I’d tried to prepare my son. You know, just in case.
I’d previously been to Wembley three times. The old Wembley once, this new Wembley twice. Three visits to the renowned, fabled stadium. And three times I’d seen my team get beat. I’d once proclaimed that I’d retired from Wembley. Who’d have thought that of a Manchester City fan, a few years ago? But then my boy came along.
“Even if we lose,” I’d told him, “you’ll get to experience Cup Final day. A match at Wembley. You will come back again.”
I needn’t have worried. For once everything went as planned. A crushing, 6-0 win and quite a memorable day. An historic domestic treble, although this was actually our fourth trophy of the season.

When the fourth goal went in, the man sat on the other side of my son hugged him, and then said to me, while beckoning towards his own young boy: “They don’t know how lucky they are, do they?”
I knew what he meant. The 90’s were a nightmare. Schooldays were insufferable.
“What do you think we’ll win this season?” James had asked me back in August.
Listen to him, I thought, the new City fan. Full of expectation.

There is a ‘knowing’ among we older fans. A wisdom built on pain. But on Saturday we could forget all that, that part of our DNA was lost in celebration.
And the music was great, too. Belting out adopted, and adapted, anthems by Mancunian bands such as Oasis, James and Joy Division. And that certain band from up the East Lancs: The Beatles.
Before the game I met up with some familiar faces from my past, camaraderies of work place and youth.
I never got to go to a City game with my Dad, but I know the stories. The ’56 Trautmann final. He and his friends reported missing, later found sleeping in an otherwise empty train in the Manchester sidings.
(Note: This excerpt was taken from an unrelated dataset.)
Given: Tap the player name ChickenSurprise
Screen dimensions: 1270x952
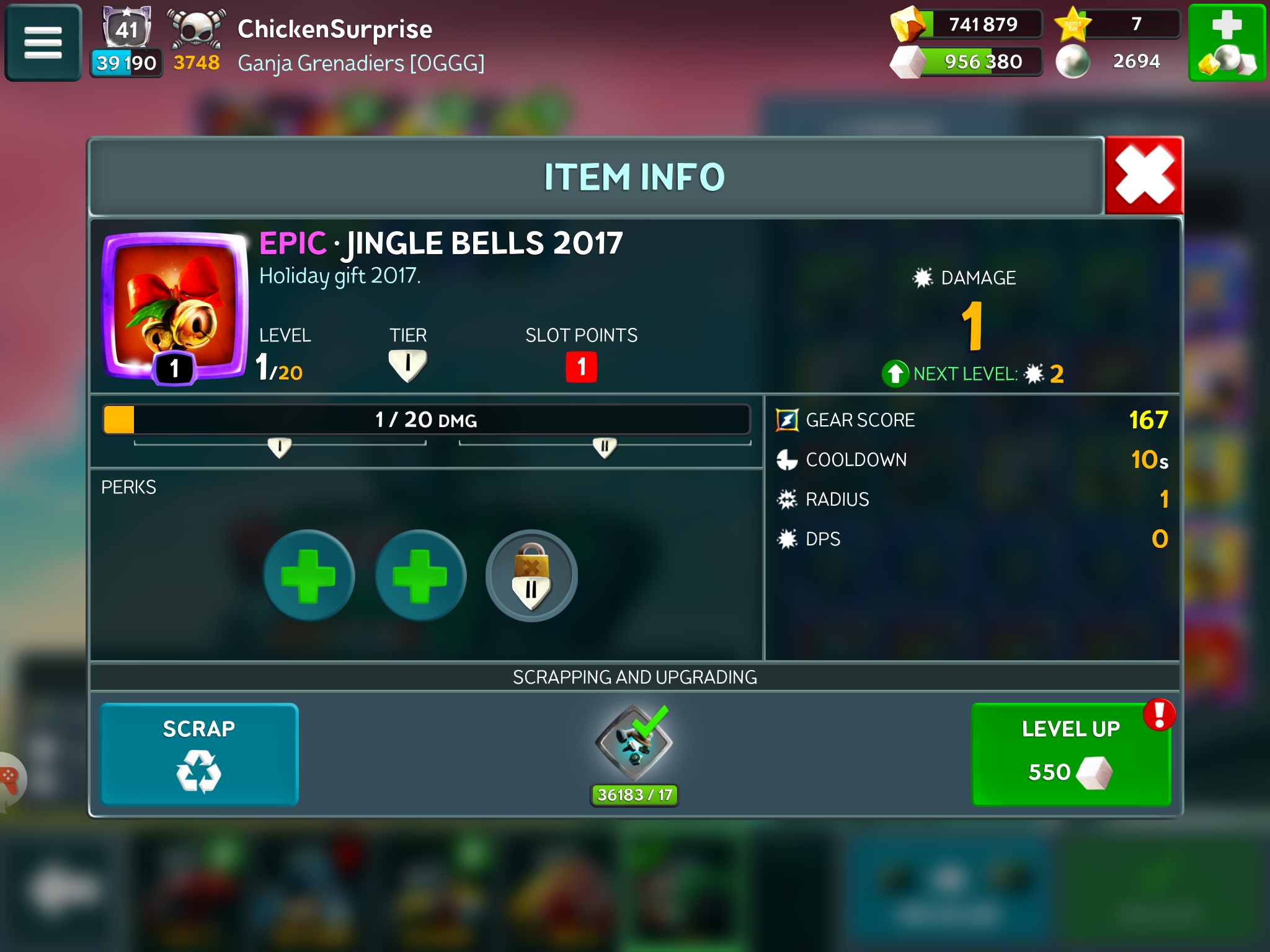Looking at the screenshot, I should (335, 29).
I was conscious I was making new memories for my lad. Life is all about passing on the baton. Saturday was a marker for him.
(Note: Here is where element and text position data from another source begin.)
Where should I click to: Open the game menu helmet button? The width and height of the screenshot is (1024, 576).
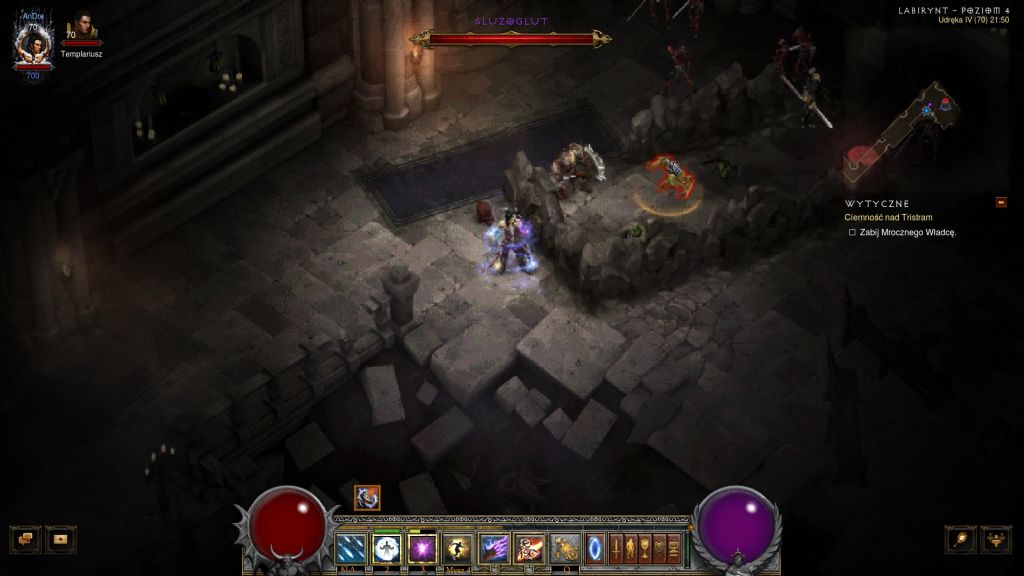(996, 539)
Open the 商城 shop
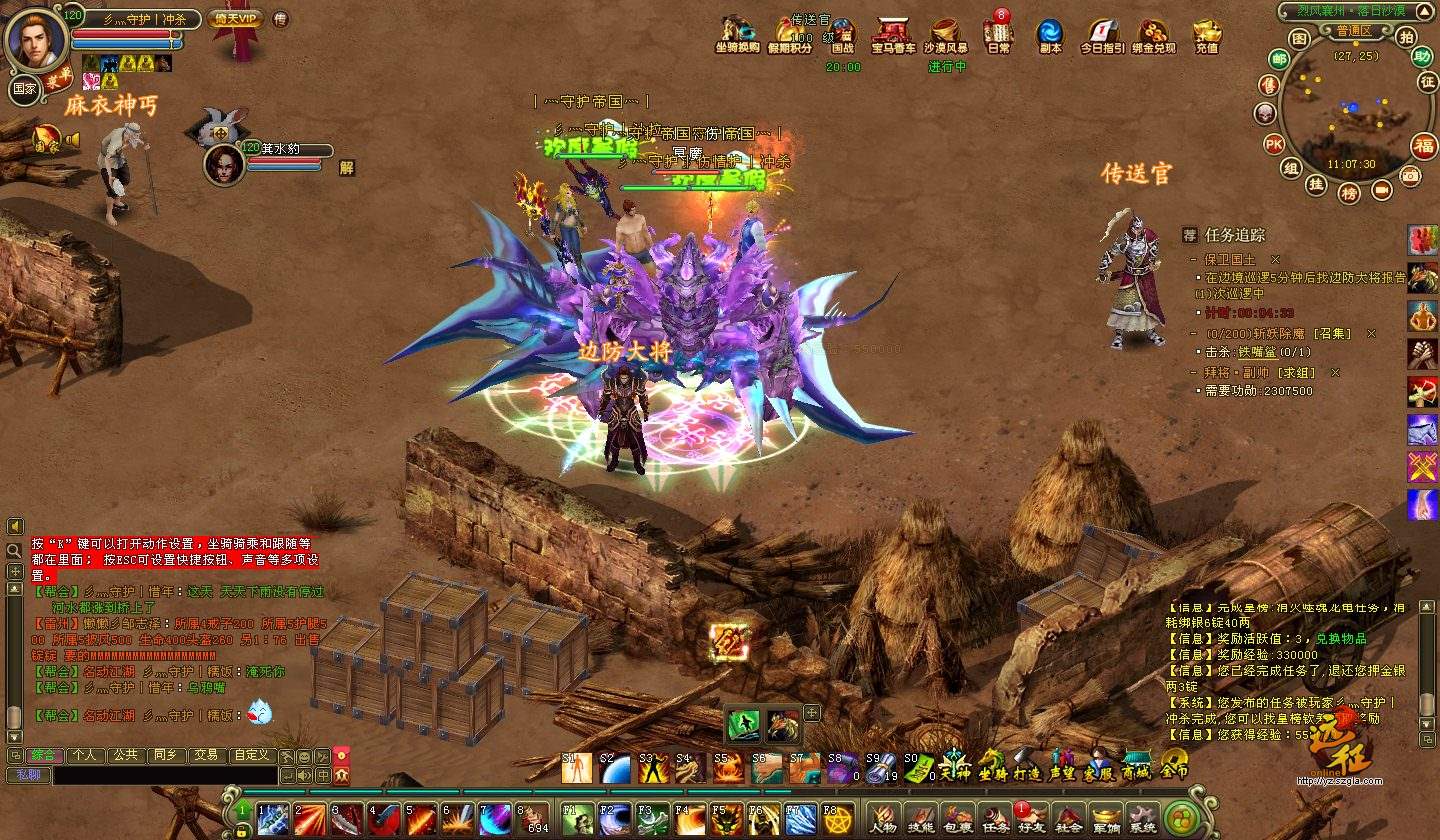Image resolution: width=1440 pixels, height=840 pixels. pos(1137,767)
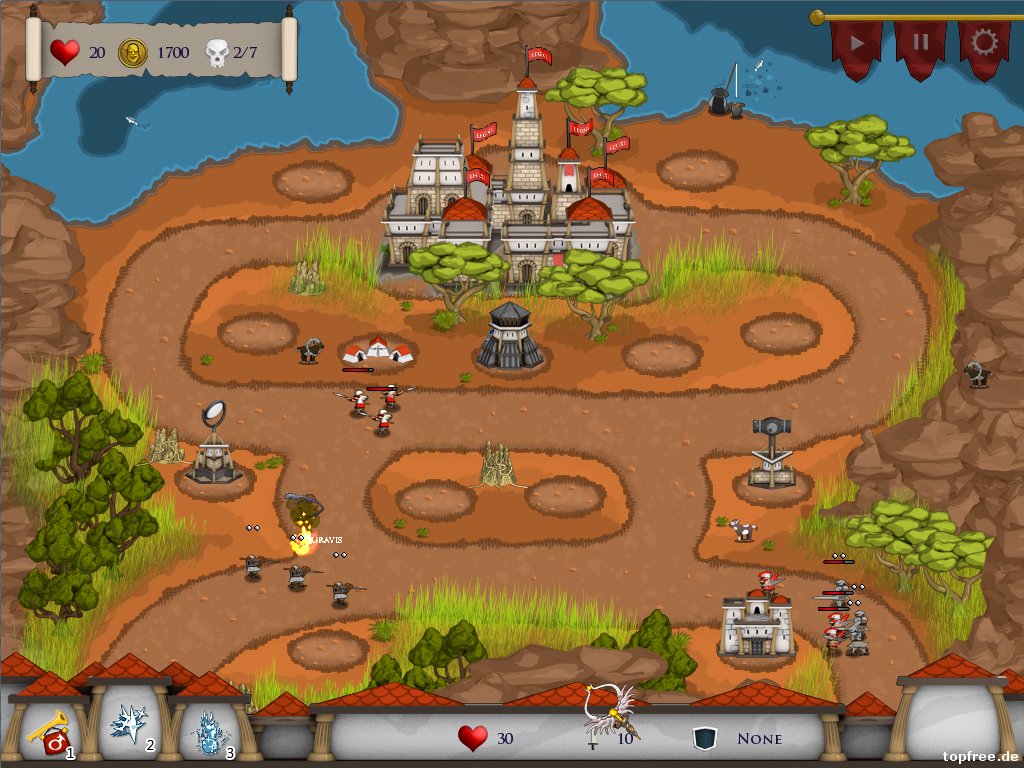Click the play banner button
The width and height of the screenshot is (1024, 768).
[857, 45]
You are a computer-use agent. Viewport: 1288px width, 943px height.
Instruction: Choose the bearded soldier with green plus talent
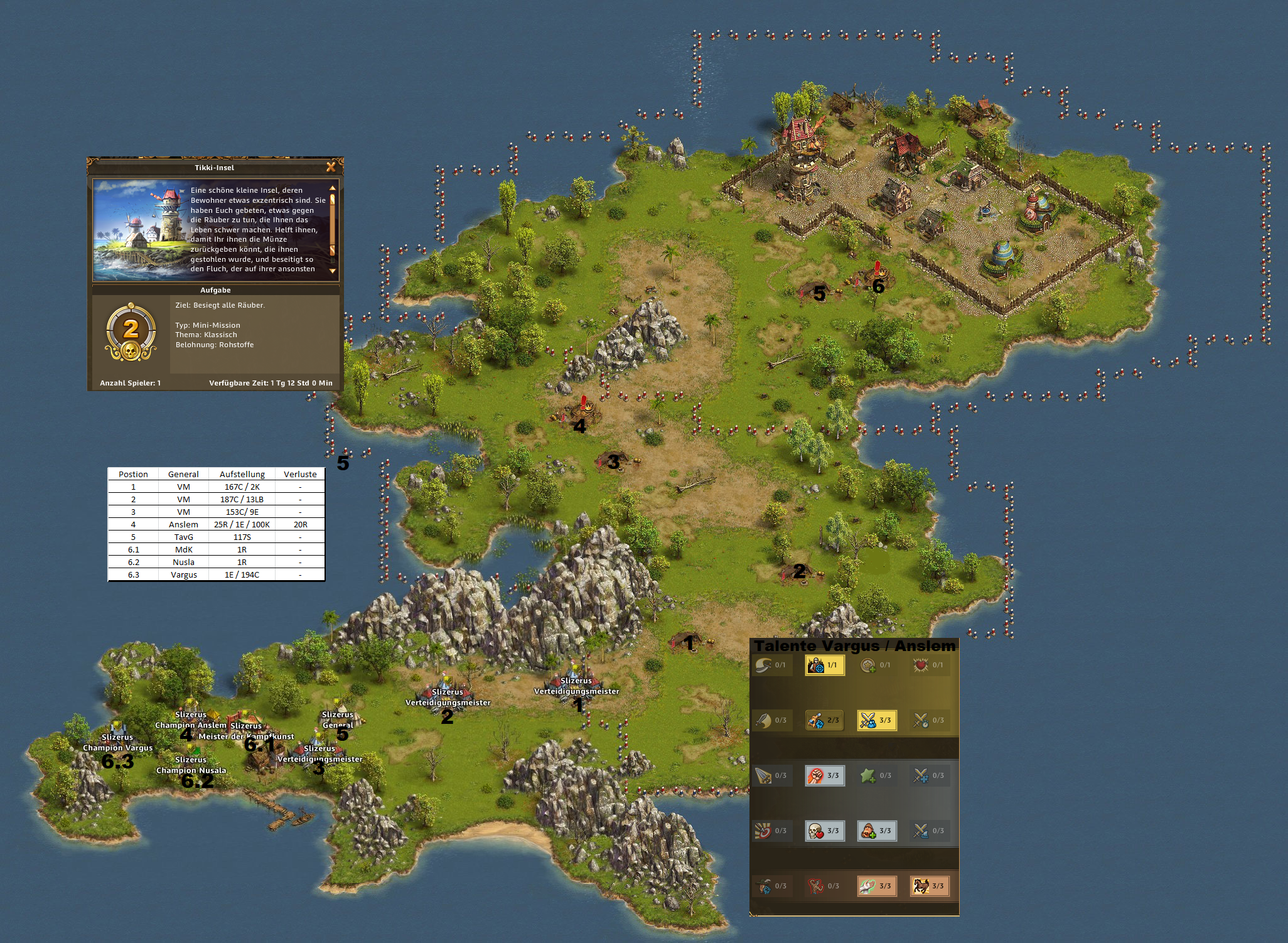pyautogui.click(x=876, y=831)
And then Monday night, a time to celebrate in our own backyard, my son and daughter decked out with replica kits and flags.
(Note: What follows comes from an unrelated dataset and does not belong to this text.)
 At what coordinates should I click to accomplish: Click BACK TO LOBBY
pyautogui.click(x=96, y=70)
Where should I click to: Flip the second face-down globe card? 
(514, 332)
We went into Manchester to see the victory parade, as the Manchester City players milked the acclaim while showing off the four pieces of silverware that they’d won this season.
And to say goodbye to Vincent Kompany, our most successful captain and our leader, whose stature is just as great off the field. An adopted Mancunian from Belgium, he had married a local girl and wanted to give something back to the city that had given him so much in his eleven years here. He’d set up, with the mayor of Greater Manchester, a charity called Tackle4MCR, to help the city’s homeless, and all of the money from his testimonial year was going into that.
It was loud and jovial, (blue) Mancunians at their best, people gaining vantage points from bus shelter roofs and clinging halfway up lampposts, singing songs and cheering on their heroes.

In the middle of this lot, this throng 100,000 strong, my wife turned to me. “I need a wee.”
I suddenly imagined another use for one of those trophies.